He said, "I thank not only Arkady but all of you for pulling me in and caring for me."

"Don't bother," said Konev indifferently. "We need you and your computer program. If we had left you out there, the project would be a failure, even if we found the right cell."

"That may be so, Yuri," said Boranova, clearly indignant, "but at the time we were bringing Albert in, I did not think of that, but only of saving his life. I cannot believe that even you were cold-blooded enough to feel no anxiety for a human being who was risking his life to help us, except insofar as we needed him."

"Obviously," muttered Konev, "plain reason is not wanted."

Plain reason was certainly what Morrison wanted. Since the mention of brain damage, he had been testing himself, thinking, trying to come to conclusions. He said, "Arkady, when the microfusion engines are working, you are converting miniaturized hydrogen into miniaturized helium, and some of the helium escapes along with miniaturized water vapor or other materials designed to produce thrust."

"Yes," said Arkady warily. "And if that is so, what follows?"

"And the miniaturized particles - atoms and less - simply escape through Shapirov and through the Grotto and through the Earth and end in outer space, as you told me."

"Again - what follows?"

"Surely," said Morrison, "they do not stay miniaturized. We are not initiating a process, are we, in which the Universe will gradually be filled with miniaturized particles as humanity proceeds to make use of miniaturization more and more?"

"If we did, what harm?
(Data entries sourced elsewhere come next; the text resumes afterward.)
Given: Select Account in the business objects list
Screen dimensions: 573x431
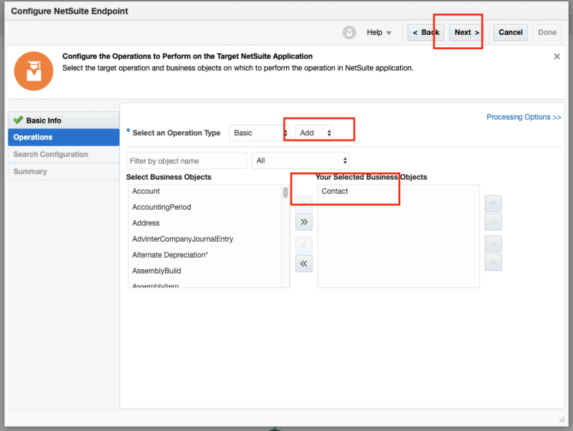Looking at the screenshot, I should pyautogui.click(x=146, y=191).
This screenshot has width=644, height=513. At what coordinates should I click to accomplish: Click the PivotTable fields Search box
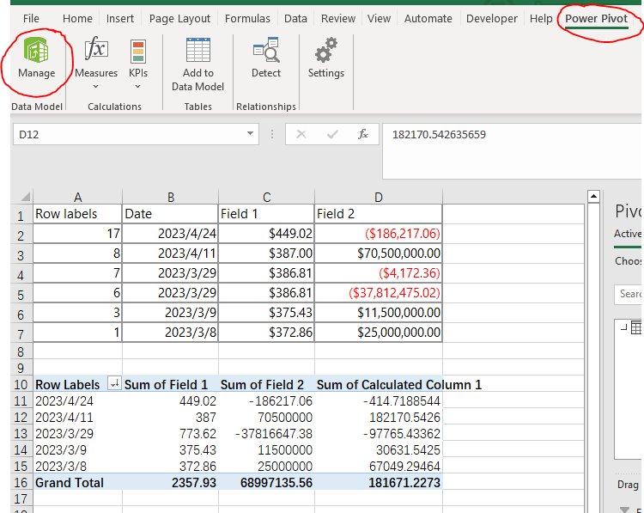(629, 294)
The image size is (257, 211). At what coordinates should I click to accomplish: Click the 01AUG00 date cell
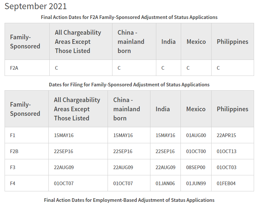tap(196, 135)
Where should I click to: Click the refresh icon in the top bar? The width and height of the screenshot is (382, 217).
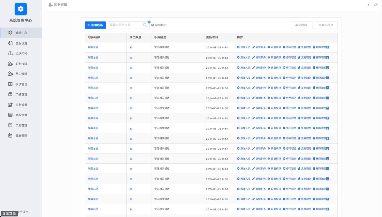tap(376, 5)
All human activity for billions of years could not add a significant quantity of miniaturized particles to the Universe. But it is not so. Miniaturization is a metastable condition, which means that there is always a chance that a miniaturized particle will snap out, spontaneously, to true stability, that is, to the unminiaturized state." (Out of the corner of his eye, Morrison saw Boranova raise a warning hand, but Dezhnev was always hard to stop when in oral flood.)

"Naturally," he went on, "there is no predicting when a particular miniaturized particle will snap out of it, but it is a good wager that almost all will be beyond the moon when it happens. As for the few - there are always a few - who snap out of miniaturization almost at once, Shapirov's body can absorb them -"
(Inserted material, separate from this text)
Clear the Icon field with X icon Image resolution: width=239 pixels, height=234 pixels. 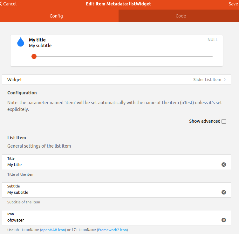pyautogui.click(x=224, y=220)
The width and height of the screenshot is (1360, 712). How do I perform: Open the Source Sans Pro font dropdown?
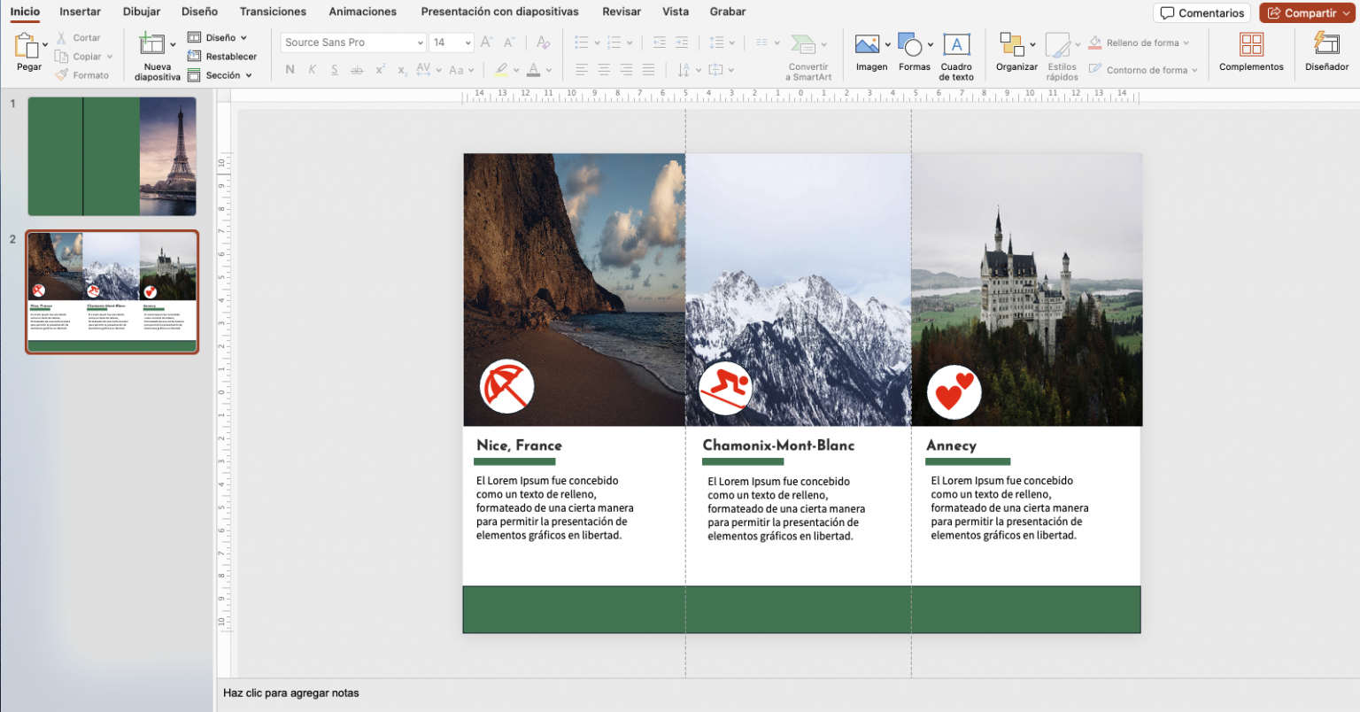(352, 42)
He then seemed to see Boranova's gesture, which had grown peremptory, and he said, "But I'm boring you. As my old father said on his deathbed: 'My proverbs may have bored you, but now you can look forward to hearing them no more, so that you will mourn me less and, therefore, suffer less.' The old man would have been surprised - and disappointed, perhaps - to know how much we children mourned him, even so - but I think I won't risk it with my companions in this ship -"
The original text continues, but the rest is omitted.